- _Work order_
Copy the records out again in full, keeping them identical.

- _Records shown_

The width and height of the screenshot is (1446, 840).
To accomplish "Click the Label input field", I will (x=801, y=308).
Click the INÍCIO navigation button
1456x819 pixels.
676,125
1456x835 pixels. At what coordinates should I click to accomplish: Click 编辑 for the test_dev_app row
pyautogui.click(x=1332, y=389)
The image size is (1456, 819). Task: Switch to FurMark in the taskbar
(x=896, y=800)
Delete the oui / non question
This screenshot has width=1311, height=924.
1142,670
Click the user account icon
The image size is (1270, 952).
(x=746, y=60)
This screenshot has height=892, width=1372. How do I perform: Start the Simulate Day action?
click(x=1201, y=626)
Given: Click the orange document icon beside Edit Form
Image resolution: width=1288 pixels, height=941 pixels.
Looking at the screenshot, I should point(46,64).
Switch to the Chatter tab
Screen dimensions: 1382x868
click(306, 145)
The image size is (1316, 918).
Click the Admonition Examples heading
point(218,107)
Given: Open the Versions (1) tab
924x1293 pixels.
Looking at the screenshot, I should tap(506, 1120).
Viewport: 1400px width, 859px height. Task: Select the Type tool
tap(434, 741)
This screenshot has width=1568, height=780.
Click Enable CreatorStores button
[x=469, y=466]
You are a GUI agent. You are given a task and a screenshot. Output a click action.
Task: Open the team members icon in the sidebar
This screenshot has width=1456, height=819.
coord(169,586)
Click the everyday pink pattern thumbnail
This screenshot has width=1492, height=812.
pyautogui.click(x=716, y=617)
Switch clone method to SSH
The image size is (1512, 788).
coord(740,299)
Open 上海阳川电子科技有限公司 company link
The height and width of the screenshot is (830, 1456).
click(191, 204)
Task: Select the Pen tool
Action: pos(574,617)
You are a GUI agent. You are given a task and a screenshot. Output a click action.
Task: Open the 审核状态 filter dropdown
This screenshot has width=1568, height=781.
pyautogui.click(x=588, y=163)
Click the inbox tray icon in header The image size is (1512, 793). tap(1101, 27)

- _Solution for this exercise_
The width and height of the screenshot is (1446, 840).
To accomplish "Click the Label input field", I will (x=801, y=308).
Click the INÍCIO navigation button
1456x819 pixels.
676,125
1456x835 pixels. At what coordinates should I click to accomplish: Click 编辑 for the test_dev_app row
pyautogui.click(x=1332, y=389)
The image size is (1456, 819). Task: Switch to FurMark in the taskbar
(x=896, y=800)
Delete the oui / non question
This screenshot has width=1311, height=924.
1142,670
Click the user account icon
The image size is (1270, 952).
(x=746, y=60)
This screenshot has height=892, width=1372. How do I perform: Start the Simulate Day action?
click(x=1201, y=626)
Given: Click the orange document icon beside Edit Form
Image resolution: width=1288 pixels, height=941 pixels.
Looking at the screenshot, I should point(46,64).
Switch to the Chatter tab
Screen dimensions: 1382x868
click(306, 145)
The image size is (1316, 918).
Click the Admonition Examples heading
point(218,107)
Given: Open the Versions (1) tab
924x1293 pixels.
Looking at the screenshot, I should tap(506, 1120).
Viewport: 1400px width, 859px height. Task: Select the Type tool
tap(434, 741)
This screenshot has width=1568, height=780.
Click Enable CreatorStores button
[x=469, y=466]
You are a GUI agent. You are given a task and a screenshot. Output a click action.
Task: Open the team members icon in the sidebar
This screenshot has width=1456, height=819.
coord(169,586)
Click the everyday pink pattern thumbnail
This screenshot has width=1492, height=812.
pyautogui.click(x=716, y=617)
Switch clone method to SSH
The image size is (1512, 788).
coord(740,299)
Open 上海阳川电子科技有限公司 company link
The height and width of the screenshot is (830, 1456).
click(191, 204)
Task: Select the Pen tool
Action: pos(574,617)
You are a GUI agent. You are given a task and a screenshot. Output a click action.
Task: Open the 审核状态 filter dropdown
This screenshot has width=1568, height=781.
pyautogui.click(x=588, y=163)
Click the inbox tray icon in header The image size is (1512, 793). tap(1101, 27)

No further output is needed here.